- AVAILABLE DATA:

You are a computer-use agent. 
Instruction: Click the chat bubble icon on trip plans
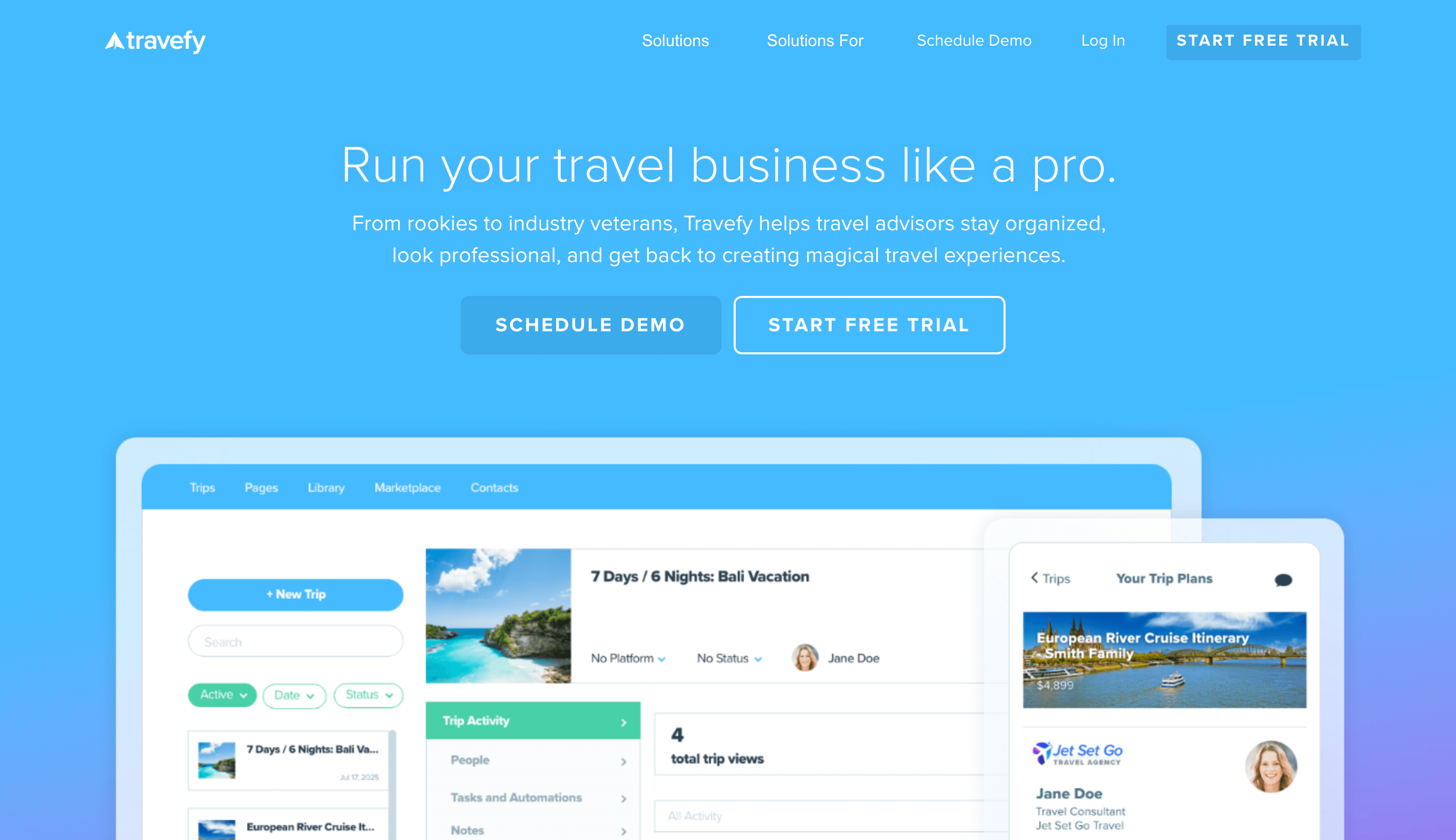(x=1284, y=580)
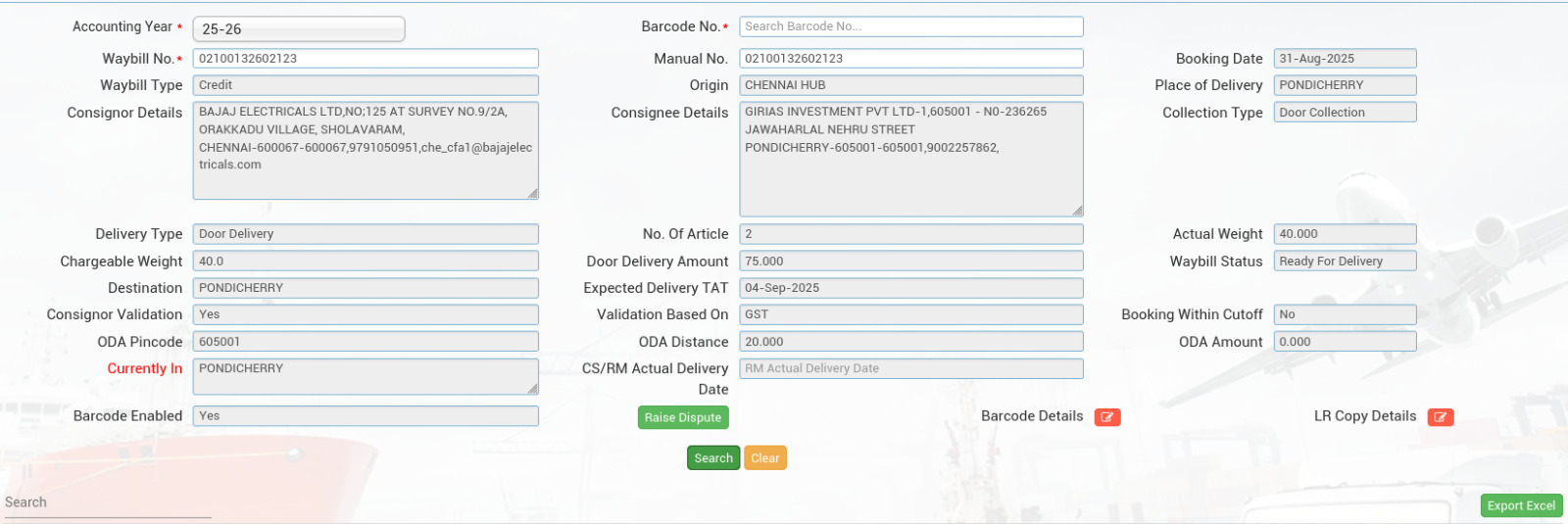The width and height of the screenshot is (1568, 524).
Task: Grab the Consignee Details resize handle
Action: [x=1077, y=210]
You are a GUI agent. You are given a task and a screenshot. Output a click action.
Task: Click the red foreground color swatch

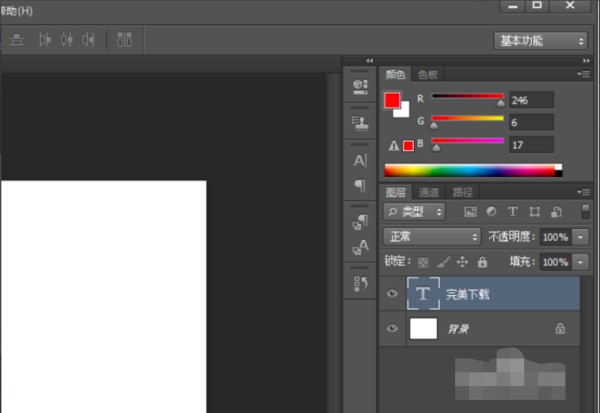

- EXERCISE INSTRUCTIONS: Wherever a line above contains "agent", copy that line.

- RESPONSE AREA:
You are a computer-use agent. 
You are a GUI agent. You are given a task and a screenshot. Output a click action.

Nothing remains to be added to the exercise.